**DATA EXCERPTS**
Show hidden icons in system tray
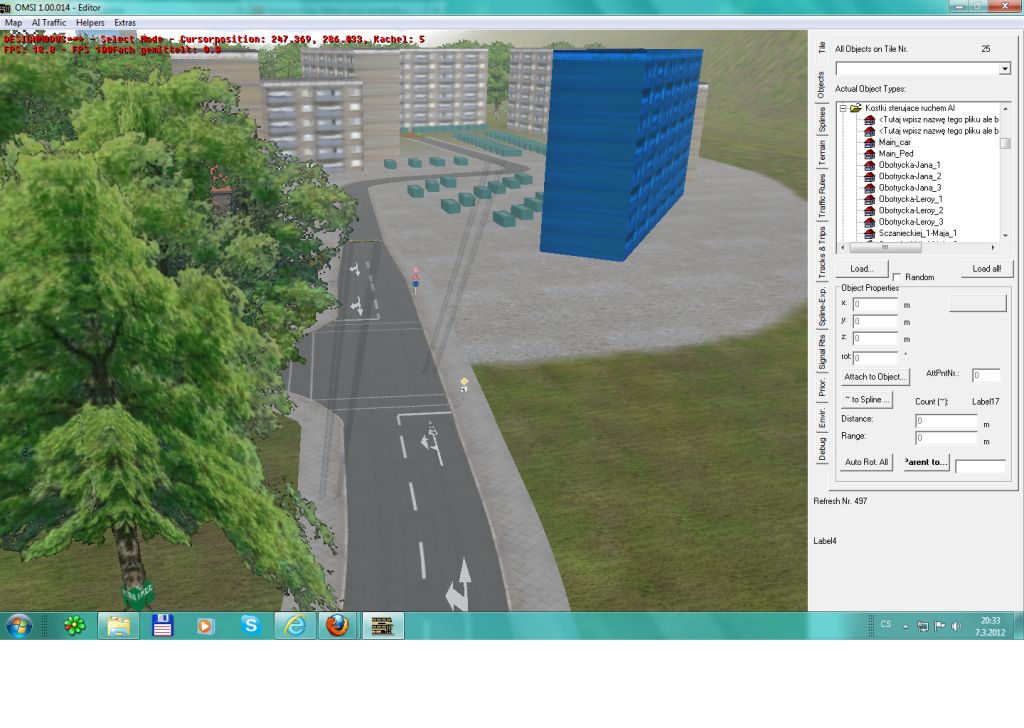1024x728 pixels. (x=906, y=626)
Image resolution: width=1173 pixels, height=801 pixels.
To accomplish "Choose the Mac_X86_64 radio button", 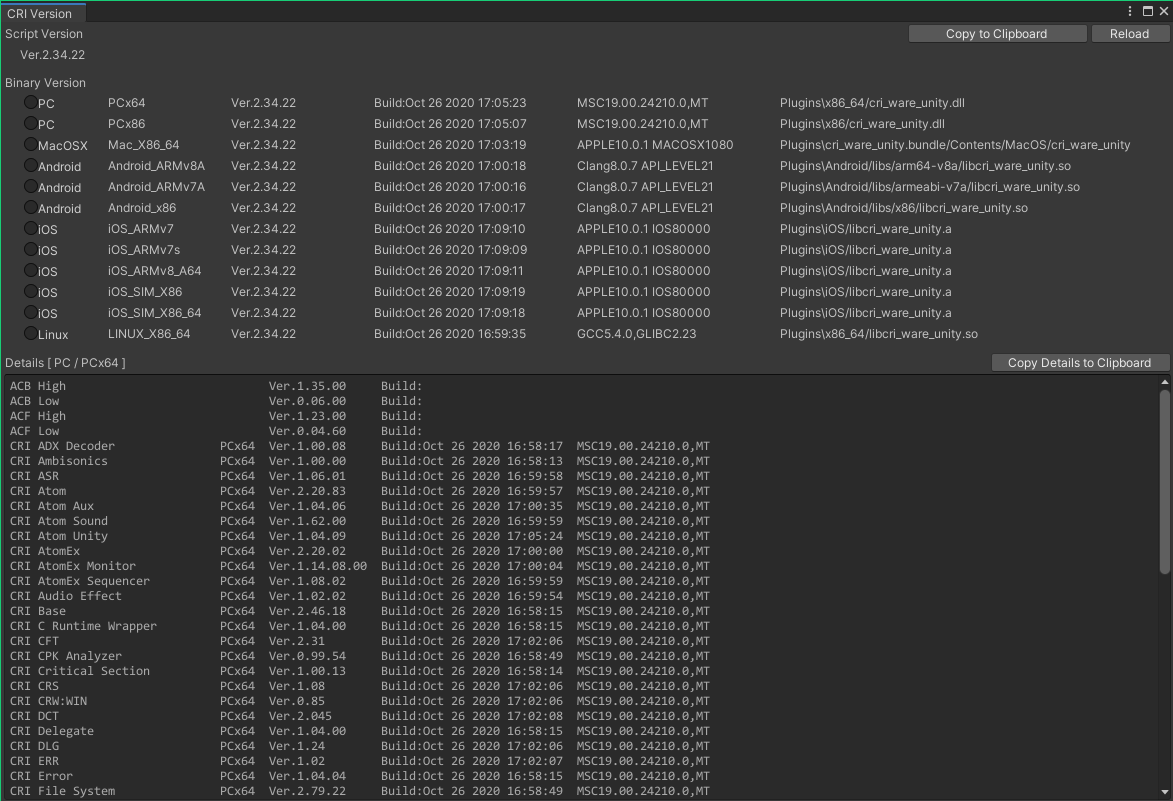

--

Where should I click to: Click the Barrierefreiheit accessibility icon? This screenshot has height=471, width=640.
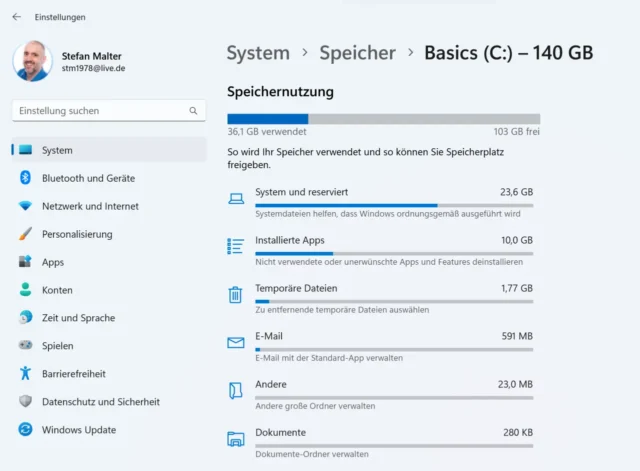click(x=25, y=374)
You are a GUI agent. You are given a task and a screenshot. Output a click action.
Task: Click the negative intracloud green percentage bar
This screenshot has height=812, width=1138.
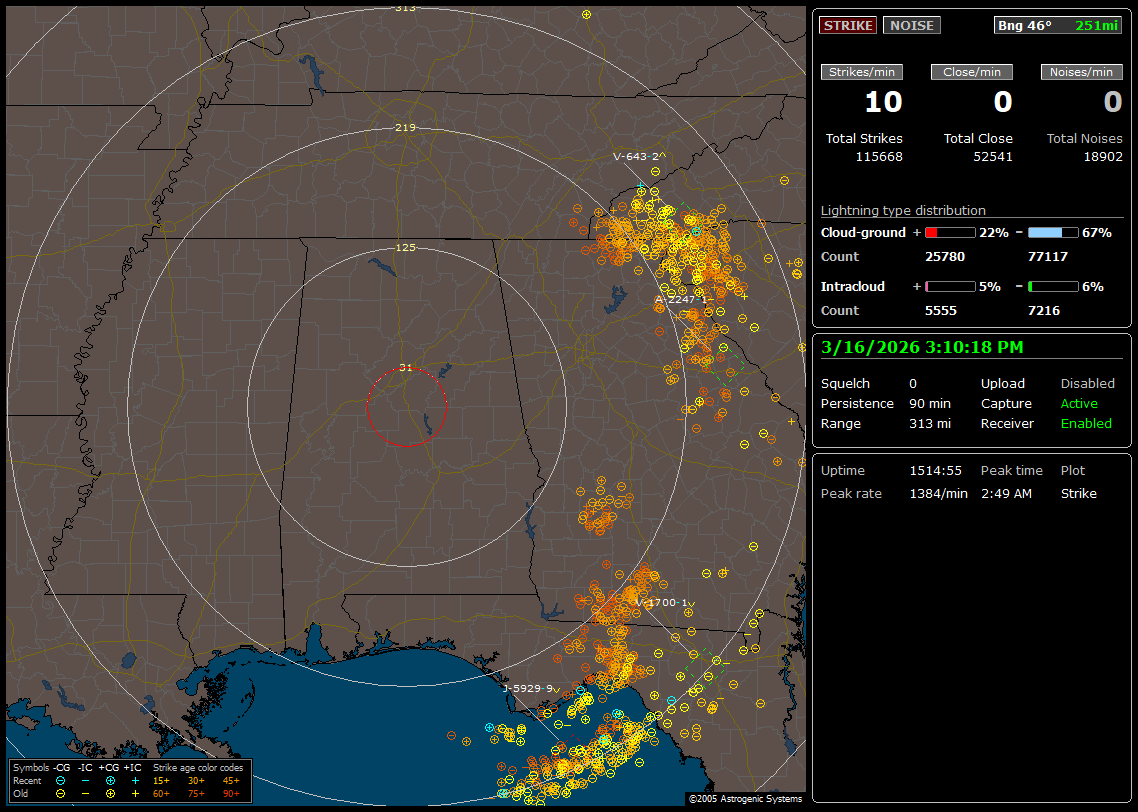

**WORK ITEM**
In the records above, everything from the line with "Where should I" down to the line with "This screenshot has height=812, width=1138." is to be set down exactly, both ends included, with no pictures and no other lines.

**EXERCISE ANSWER**
Where should I click to: Click the Barrierefreiheit accessibility icon? This screenshot has height=471, width=640.
click(x=25, y=374)
You are a GUI agent. You are given a task and a screenshot. Output a click action.
Task: Click the negative intracloud green percentage bar
This screenshot has height=812, width=1138.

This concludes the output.